Si la machi no hubiera sido Kintukewun, quizá
nunca hubieran podido volver a ver al joven con vida, ya que muy pocas tienen
la sabiduría tan profunda como para actuar en ese preciso momento en que el
alma se desprende y, mediante el poder del liwe
expresado en las esencias del mareupulawen, producir un molngetun[13].
Kintukewun n¡ siquiera dijo a los lugareños que eso era lo que había sucedido.
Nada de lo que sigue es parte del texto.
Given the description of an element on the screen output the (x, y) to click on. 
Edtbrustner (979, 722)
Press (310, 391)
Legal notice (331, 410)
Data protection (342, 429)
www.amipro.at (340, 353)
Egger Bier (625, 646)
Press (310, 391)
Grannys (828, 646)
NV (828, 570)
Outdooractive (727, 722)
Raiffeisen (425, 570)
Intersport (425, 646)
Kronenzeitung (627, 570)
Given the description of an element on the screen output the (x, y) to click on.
Y cuando le preguntaron si había podido conocer el significado de las flores
azules, tampoco contó nada acerca de la verdadera historia y de los orígenes de
Calfumil. Era una machi sabia en las
cosas de la magia y de la vida, como debe serlo toda mujer de su clase. Y por
eso sabía que la historia de la chon-chon
y su hijo del pantano sucedió en otra vida y en otro mundo, y que Culfumil no
era el hijo de una bruja condenada sino de aquella madre que lo había criado y
que ahora, al convocar a Kintukewun, le había salvado la vida. No era de la chon‑chon sino de esta madre de la cual Kintukewun
había sentido piedad al enterarse del origen de toda esta historia. Y fue a
esta madre a la que
Kintukewun le devolvió la vida de ese muchacho que jamás
sabría qué vientre lo había traído a esta tierra, pero que ya nunca más sería
hijo de quien lo alumbró sino de quien le dio su nombre. Porque al dar el
nombre, al hacerse cargo de alguien dándole un nombre, es cuando realmente se
produce un nacimiento.
Fuente:
Néstor Barrón
066. anonimo (patagon)
[1] En mapudungun
esta palabra significa "flor azul". El vocablo calfu ("azul")
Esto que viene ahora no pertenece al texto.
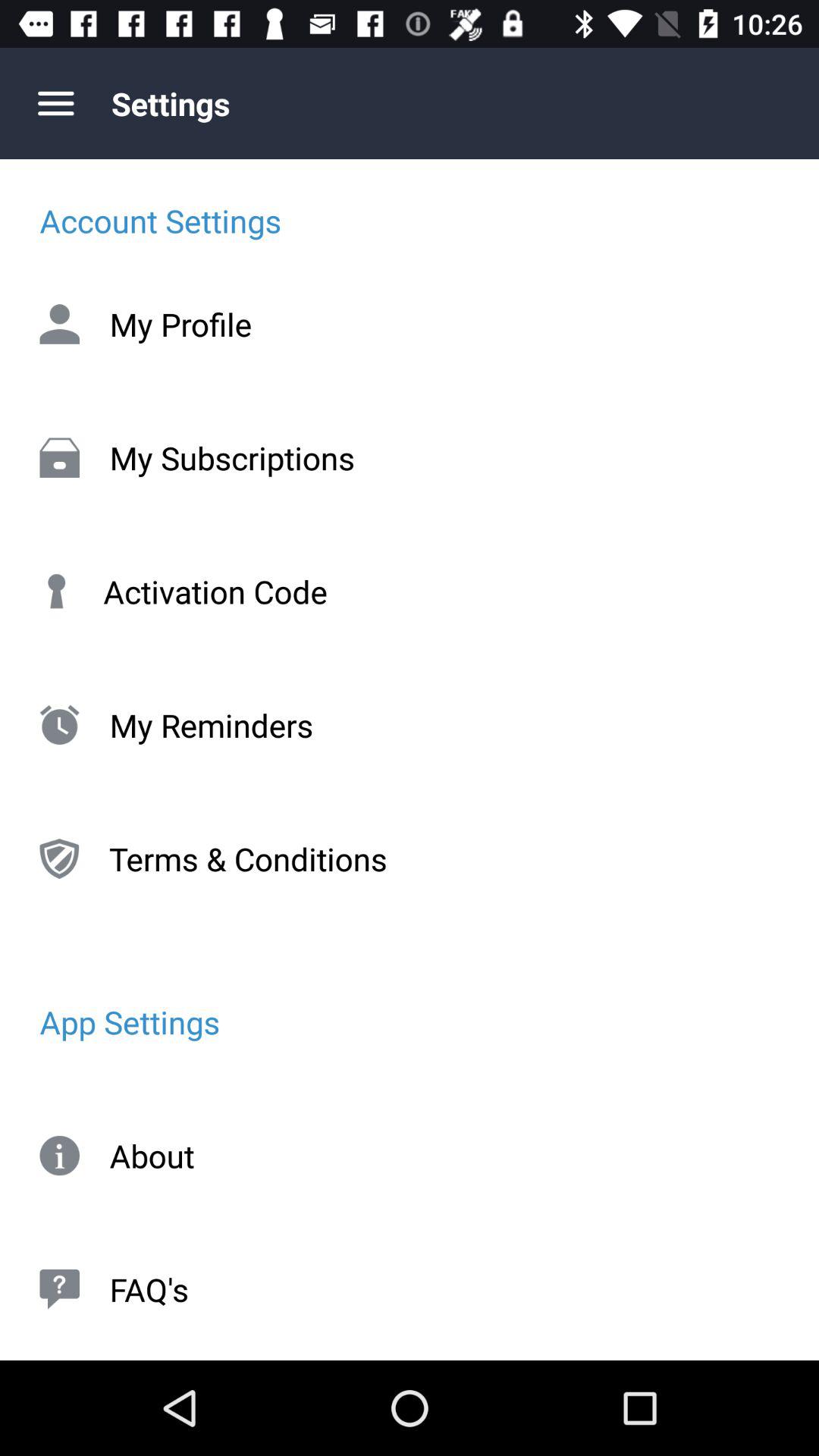
scroll to terms & conditions item (409, 858)
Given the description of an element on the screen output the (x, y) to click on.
aparece a menudo en nombres de origen mapuche, como "Calfulén"
(“bosque azul”) y en toponímicos, por ejemplo, el de la localidad de Calfuco (a
9 km al
norte de Los Molinos, camino a Curiñanco, a unos 35 minutos del centro de
Valdivia, en Chile).
[2] De
Coihueco (municipio de la provincia de Ñuble, en la Octava Región
chilena). En mapudungun este nombre significa "agua del árbol
coihue", y a su vez el nombre de este árbol (el Nothofagus dombeyi) significa
"árbol que crece en lugares de agua".
[4] En
mapudungun este nombre significa "mujer de experiencia, dotada del don del
saber, del consejo y perfección, la que busca la sabiduría".
[5] Silbato o
pequeña flauta. instrumento aerófono en el cual la profundidad del orificio
determina la altura del sonido. Para mejorar la calidad del timbre y darle la
afinación deseada se le suele introducir líquido. Además, este instrumento
participa con su sonido en las sanaciones de la machi.
[6] Ser
mitológico mapuche‑araucano. Una chon‑chon
se presenta como una gran cabeza humana de la que nacen unas enormes orejas que
usa a modo de alas para volar. Se sabe de su presencia al oírse su fatídico
grito: "Chuén chuén", que indica que una persona va a morir (es
notoria la coincidencia con otro ser mitológico pero de una cultura lejana y
por completo ajena a los mapuches, como son los antiguos celtas: la banshee, que canta al pie de las
ventanas de los moribundos). Se las considera como brujas que han desarrollado
el secreto de volar, lo cual logran untándose ciertas cremas alrededor de la
garganta, con lo que consiguen que la cabeza se desprenda del cuerpo y, tras la
metamorfosis de las orejas, pueda salir a volar.
[7] Utilizado
para rituales religiosos e inseparable de la figura de la machi, es el
instrumento musical más importante en la cultura mapuche. Se trata de una
especie de timbal de forma semiesférica, que se talla a partir de un trozo de
madera de un árbol ‑habitualmente laurel o lenga‑ que fue talado en invierno
para que no se parta, el cual se va ahuecando hasta darle la forma de una caja
de resonancia de aproximadamente 40
cm de diárnetro por 15 cm de alto. En la boca de
este casquete se ata un parche de cuero de carnero o de caballo, y se lo tensa
con tientos atados al cuerpo del tambor. Sobre esta membrana de cuero del kultrum
se pinta, en el caso de las machi, la "cruz compuesta" que
es un símbolo básico de la religiosidad mapuche.
[9] Remedio
compuesto generalmente por doce hierbas, fórmula que cada machi recibe
directamente de Nguenechen (Dios), por lo que más que una preparación herbórea
exacta se trata de un remedio místico.
[11] Una de
las técnicas para extraer el mal del cuerpo mediante la acción de chupar las
heridas o las zonas enfermas del paciente.